Un emballage de bonbon vient d' être abandonné sur la route. Ah! non, pas ça! Le fautif est requis de le ramasser et apprend à le froisser en une toute petite boulette qu' il pourra cacher dans les herbes de la rigole ou dans un buisson; après nos pique-niques, nous déposions nos pelures de fruits et autres restes sous une large pierre; quant aux emballages solides ou en plastique, on doit attendre de trouver un réceptacle à déchets pour s' en débarrasser: chez soi, on ne laisse pas traîner sa boîte de chocolat vide dans le corridor.

Nous arrivons à 15 heures à Amden, d' où l'on jouit d' un vaste et superbe panorama, en largeur et en hauteur; nous nous y attardons avec paresse et délices et, renonçant à poursuivre jusqu' à Weesen, nous y passerons la nuit en un confortable dortoir.

Mardi, le temps est au grand beau et les sommets sont dégagés, entre autres le Glärnisch et surtout le hardi Mürtschenstock, en face, au-delà du Lac de Wallenstadt. En une délicieuse promenade matinale qui nous permet d' admirer à loisir ce spendide coin de pays et la vue plongeante sur le lac, nous atteignons Weesen, terminus de notre traversée.

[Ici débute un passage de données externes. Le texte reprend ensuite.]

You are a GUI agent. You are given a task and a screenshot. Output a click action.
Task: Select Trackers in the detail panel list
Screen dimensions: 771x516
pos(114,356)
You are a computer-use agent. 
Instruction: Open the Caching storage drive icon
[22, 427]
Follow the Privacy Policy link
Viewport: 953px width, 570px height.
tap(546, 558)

J' éprouve un sentiment de profonde satisfaction - et aussi de gratitude envers la montagne qui m' a procuré encore, à moi, vieux rôdeur croulant de quinze lustres, l' occasion et la joie de pouvoir initier mes petits-enfants aux beautés qu' elle offre à qui sait les voir, au respect qu' on lui doit, ainsi qu' aux difficultés qu' elle peut présenter, et surtout de me l' avoir permis dans ce massif si varié de l' Alpstein que nous, d' occident, n' avons guère la chance de visiter aisément; et pourtant, qu' il en vaut la peine! sillonné comme il l' est d' un réseau de sentiers qui en facilitent l' accès dans tous ses recoins, sommets élancés, riants vallons, crêtes allongées, verts pâturages; son nom est typique en cela: alpe et pierre.

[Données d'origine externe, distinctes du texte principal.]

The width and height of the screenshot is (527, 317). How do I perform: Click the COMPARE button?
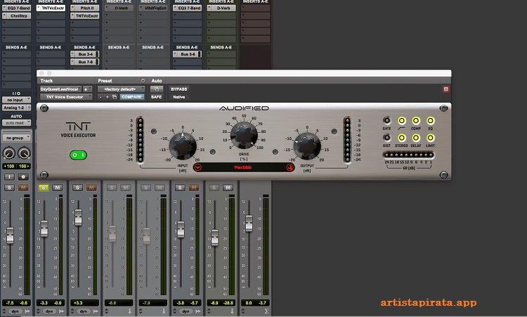coord(131,97)
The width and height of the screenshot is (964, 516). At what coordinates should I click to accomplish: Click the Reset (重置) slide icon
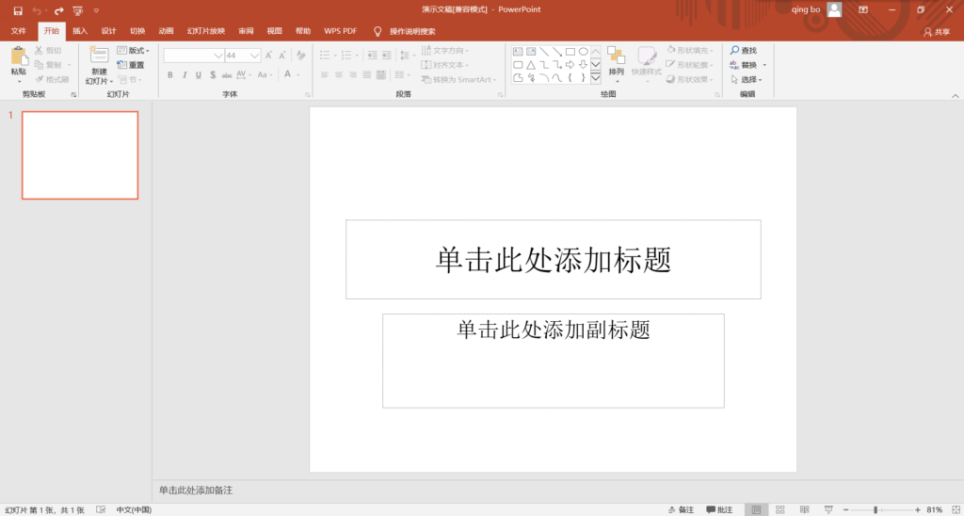pyautogui.click(x=123, y=65)
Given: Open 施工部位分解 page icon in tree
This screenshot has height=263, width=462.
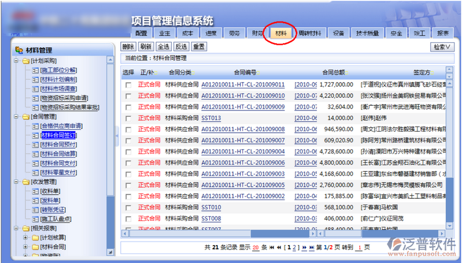Looking at the screenshot, I should coord(35,70).
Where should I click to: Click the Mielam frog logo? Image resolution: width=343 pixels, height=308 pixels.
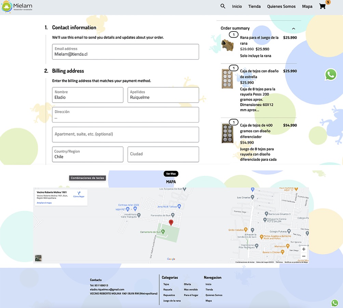coord(7,7)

Oui, mais comment l' histoire finit-elle? Eh bien, on aurait pu s' attendre à voir nos petits touristes assez las pour prendre à cette dernière étape pédestre un repos bien gagné; mais l' atmosphère est douce et légère, le miroir d' eau attire, il séduit- « es zaubert der See, er ladet zum Segeln » aussi ont-ils la gentillesse, comme digne fin du tour, d' embarquer leur mentor pour une croisière... en pédalo à quatre places, plein tarif.